** CONSIGNE **
Recopiez, s'il vous plaît, le passage du texte fourni qui commence par "Romans – Quand" et va jusqu'à "pris la Maison-Blanche.", en substituant "milice du régime" à "police politique".

Romans – Quand le fascisme toque à la porte

Une mère de famille lutte avec le quotidien depuis que son mari a été enlevé par la police politique : Paul Lynch nous ouvre les yeux sur ce qu’est un pays qui s’accoutume à l’arbitraire, au mensonge et à la corruption. Dans la même veine, Philip Roth avait imaginé des États-Unis où, en 1940, le pro-hitlérien Charles Lindbergh aurait pris la Maison-Blanche.

Édition 069 de [Sommaire]

Temps de lecture : 4 minutes

Options - Le journal de l’Ugict-CGT

Paul Lynch a ébauché Le Chant du prophète en 2018. Trump est alors président des États-Unis  ; les Anglais ont voté pour le Brexit suivant en cela l’Ukip du raciste Nigel Farage et le Parti conservateur du populiste Boris Johnson  ; l’extrême droite remporte des succès en Europe  ; plus de 3 000 migrants meurent en Méditerranée chaque année  ; Bachar el Assad utilise des armes chimiques contre sa population… Alors, dans l’étau des tragédies et cataclysmes, Paul Lynch rédige un roman qui semble une éloquente dystopie.

** DONNÉES **
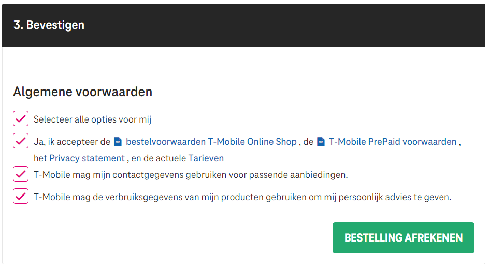
Task: Select the '3. Bevestigen' step header
Action: point(49,25)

** RÉSULTAT **
Romans – Quand le fascisme toque à la porte

Une mère de famille lutte avec le quotidien depuis que son mari a été enlevé par la milice du régime : Paul Lynch nous ouvre les yeux sur ce qu’est un pays qui s’accoutume à l’arbitraire, au mensonge et à la corruption. Dans la même veine, Philip Roth avait imaginé des États-Unis où, en 1940, le pro-hitlérien Charles Lindbergh aurait pris la Maison-Blanche.